As if all this weren’t disturbing enough, there is another creepy thing going on, as Roger Ebert pointed out. Some men like being tied up and hurt. Do you think they might get their rocks off on this film? Personally, I doubt it. Bondage is playing-acting, usually, and the guys who like it want to be screamed at, dominated by an older woman with whips and chains and leather, not toyed with by a barely-pubescent girl. And yes, there are guys who are turned on by castration, and not even the fantasy of it but the real deal (there are actual websites devoted to this, believe it or not), but that’s a very small and {[very}} sick minority.

One review said this is one of the movies that when you leave it, you’ll be talking about it with your friends for a long time, and you probably won’t come to any easy answers. I agree. It challenges you, again and again and again, as you learn more about the pedophile (and, at first, you aren’t even sure if he’s a pedophile or just a slightly creepy voyeur) and more about the girl. I’ll say no more about that. See it and decide.

There is only one flaw in the pic.

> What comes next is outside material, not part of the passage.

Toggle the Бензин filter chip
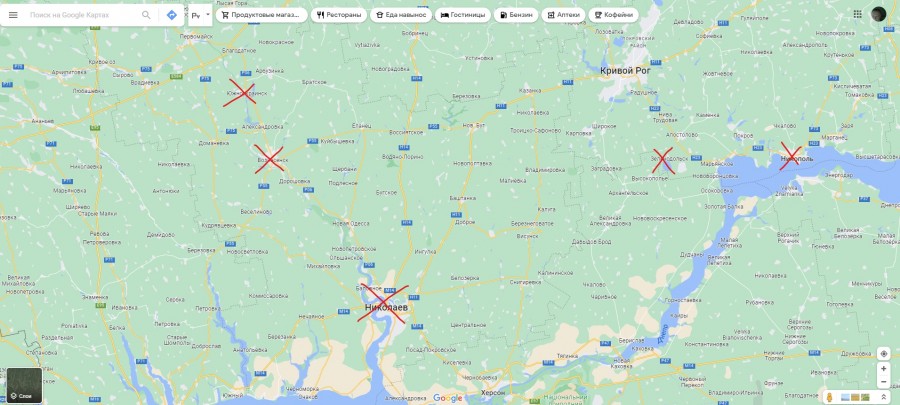Image resolution: width=900 pixels, height=405 pixels. point(517,15)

The movie is a verbal and physical duel between two people, and it should have been left at that. There are two other people who appear briefly, and they were entirely superfluous to the relentless thrust of the story of the two. It was a waste of screen time and a distraction to bring in the outer world. The only world that existed, for these two, for a short while, was the house and their anger and fear and the past that was dragged out like a bloody testicle or a monster baby, kicking and screaming. Patrick Wilson is very, very good here. He is called on to do some suffering most men don’t even want to imagine, and do it for long periods of time. But he is totally eclipsed by Ellen Page, who was 17 at the time but looks 14. She makes Glenn Close in Fatal Attraction look like Glinda the Good Witch, and she never has to scream and froth at the mouth to do it. There’s not even a hint of insanity. She knows exactly what she’s doing, and why, and she stays three steps ahead of her quarry most of the time. Even when he seems to gain a momentary advantage, she turns out to have been one step ahead of him. This has got to be one of the most empowering roles ever for a woman.